Page extract:
Born in Dugny, Seine-Saint-Denis, (FR). Lives and works in Berlin, Allemagne, (DE) and in Paris (FR).
2011
The sentece "To resist is to remain invisible" is written with white chalk on a white wall.
White chalk
Dimension variable
Éd. 2/3 + 1.A.P
Year of Purchase: 2013
“… I am trying to see, and to show viewers how to see, that the void is more than physical data in space. In my work, the void is never innocent. I use it as a vector of political meaning. I like to consider the void in my work as a function of its ‘history,’ as Michel Foucault would have said.” 1
Kader Attia, interviewed by Régis Durand in 2008
Photographs, sculptures, installations, films, slide shows; collages combining different materials or divergent times and spaces; pencil drawings capturing human figures in their social or religious identity, silhouettes of a globalized present; collected or recovered objects; elements of archives and architectures that touch on colonial and post-colonial history; saved books or news clippings… In Kader Attia’s work not only is there the protean and the “multi-medium,” but also a nearly insatiable accumulation of conflicting or syncretic forms, of de-contextualized materials, of dual-purpose devices. There is an accumulation of mental and political landscapes; of economic and religious landscapes (Hallal, 2004); of architectural landscapes that challenge the modernist gesture of one Le Corbusier in the context of an Arab-Muslim tradition; of myths and symbols of contemporary capitalism. Attia designs exhibitions following an aesthetic of oppositions and contraries and, for some years now, an aesthetic of reappropriation and what he himself calls of “reparation” (The Repair from Occident to Extra-Occidental Cultures, shown at dOCUMENTA 13 in Kassel, Germany, in 2012). In both his photos (La Piste d’atterrissage [Landing strip], 2003) and installations, which maintain a delicate balance between the monumental and the ephemeral (Flying Rats, Lyon Biennale, 2005; Holy Land, 2007; or Ghost, 2009), what is at stake is bodies, identities, sexualities, religions, exiles and exclusions, disappearances and absences, bodies of knowledge, breaks and exchanges between Western and non-Western cultures. Kader Attia’s primary material is the fragile, chaotic fullness of the world, the resistant side of which is this void, this presence in acts of violence, the wounds of an in-between. Wall writing in white chalk Résister c’est rester invisible (2011), conceived in the context of the Arab Spring, is barely visible to the viewer and may be traced in all the languages spoken where the scriptural installation is being presented; it evokes a philosophical position, which turns the act of resistance into an everyday underground act, a “natural, rather than cultural act.”2
Educated in the early 1990s at the École supérieure des Arts appliqués Duperré (Paris), then at the École nationale supérieure des Arts décoratifs de Paris, as well at the Escola de Artes Applicades “La Massana” (Barcelona), Kader Attia has experienced in his personal biography this in-betweenness which inspires his research: between the Arab-Muslim culture transmitted by his Algerian parents, who had emigrated to France, and Western culture which is both liberal and exclusionary… One must be in-between… in order to give shape to a possible reparation…
Marjorie Micucci
1 Exhibition catalog, Black & White: Sign of Times, Centro de Arte Contemporàneo Huarte, Huarte, Spain. Texts by Régis Durand, Octavio Zaya, Hannah Feldman, 2008.

Data segment:

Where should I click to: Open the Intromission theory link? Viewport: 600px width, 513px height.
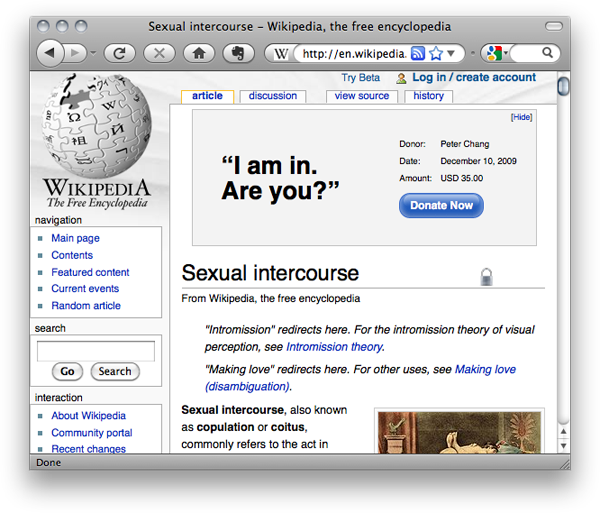tap(334, 347)
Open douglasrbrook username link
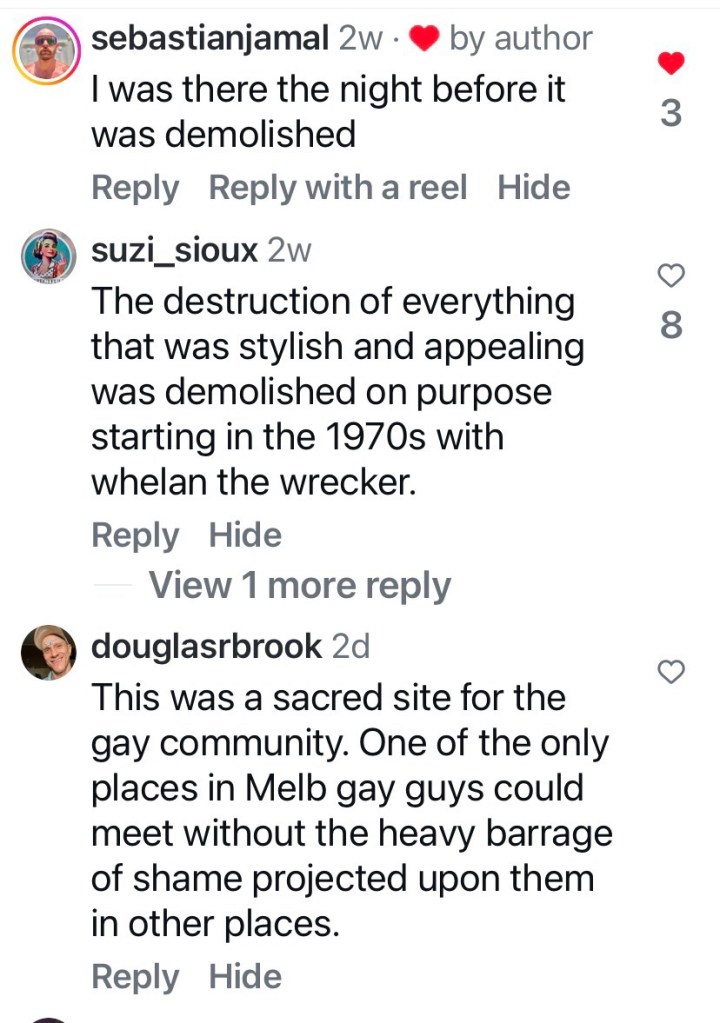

Exercise objective: Reproduce the passage of the text on Kader Attia's chalk wall piece that runs from "Born in Dugny, Seine-Saint-Denis, (FR)." up to and including "a white wall.", keeping every word and mark unchanged.

Response:
Born in Dugny, Seine-Saint-Denis, (FR). Lives and works in Berlin, Allemagne, (DE) and in Paris (FR).
2011
The sentece "To resist is to remain invisible" is written with white chalk on a white wall.